Łukasz Surowiec. Clinic

The exhibition postponed to 2021.

Curator: Piotr Lisowski

Łukasz Surowiec’s exhibition will be documentary in character, summarising a project carried out by the artist in cooperation with Teatr Ósmego Dnia and the Mały Dom Kultury Foundation in Poznań in 2016. It resulted in a peculiar spectacle whose protagonists were terminally ill alcoholics who were unable to undertake effective treatment due to their living situation and the requirements of the system. In the project, they played the role of patients. The role of doctors, whose task was to interview the addicts, was assumed by anonymous anthropologists and social researchers invited by the artist. The exhibition will present both selected conversations used during the project and a look “behind the scenes”: recordings of conversations and documentation of situations that took place outside the duration of the performance.
Barbara Kozłowska. You can see it all anywhere


Curator: Marika Kuźmicz

Barbara Kozłowska (1940–2008) was a graduate of the State Higher School of Fine Arts in Wrocław and one of the leading artists associated with the broadly understood conceptual art milieu in Poland. She participated in landmark events of the 1970s, such as the Wrocław ’70 Visual Arts Symposium and the Dreamers’ Congress in Elbląg in 1971. In the years 1972–1982 she turned her studio in Wrocław into a private gallery named Babel – an independent and autonomous meeting place for artists. Kozłowska often used ephemeral, hardly perceptible, selfless gestures in her art. Her activities usually took the form of performance and ephemeral spatial interventions. From 1970, she carried out the Border Line project, travelling, among other places, to Siberia. The exhibition will be prepared in cooperation with the Arton Foundation from Warsaw.
Zuza Golińska. Red Giant


Curator: Joanna Kobyłt

Zuza Golińska’s new project will be a continuation of the artist’s reflection on the end of the world in the wake of a climate disaster. The narrative adopted by the artist will contain references to futuristic visions of life after and ways of surviving the apocalypse. What matters to Golińska is the methods of production, which she interprets in political terms; she is also interested in issues such as post-production, the end of the industrial age, the fall of the machine, mass and the city.

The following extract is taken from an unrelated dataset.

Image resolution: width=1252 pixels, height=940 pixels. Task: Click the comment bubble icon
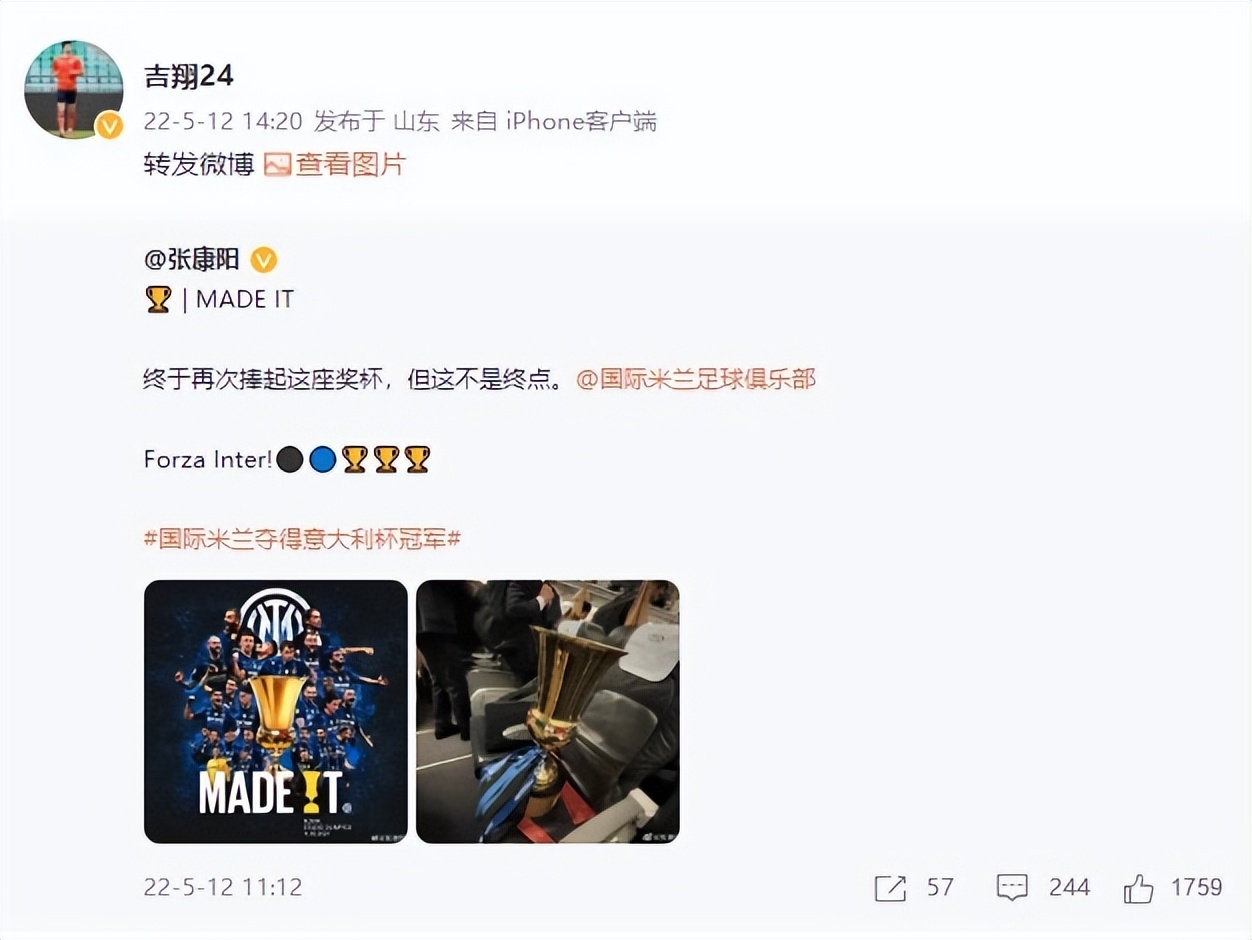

Class considerations and alternative ways of social organisation, handmade production and reusing leftovers are also present in her reflection. The exhibition will have a site-specific character, with references to the original function of the current MWW seat.
Netta Laufer / Tom Swoboda. Territory


Curator: Agata Ciastoń

An exhibition of an Israeli artist and a Polish practitioner whose work refers to the functioning of animals in contemporary, specific and oppressive spaces. The exhibition borrows its title from a series of Swoboda’s photographs documenting the spaces prepared for animals shown in zoos. A question about their functionality, demanding ergonomics and “naturalness” suggests that in this regard, creating a substitute for an artificial world is not easy. Laufer’s work, in turn, monitors the activity of animals in the strip separating Palestine and Israel. Their presence and behaviour in the sensitive zone are directly dependent on human conflicts.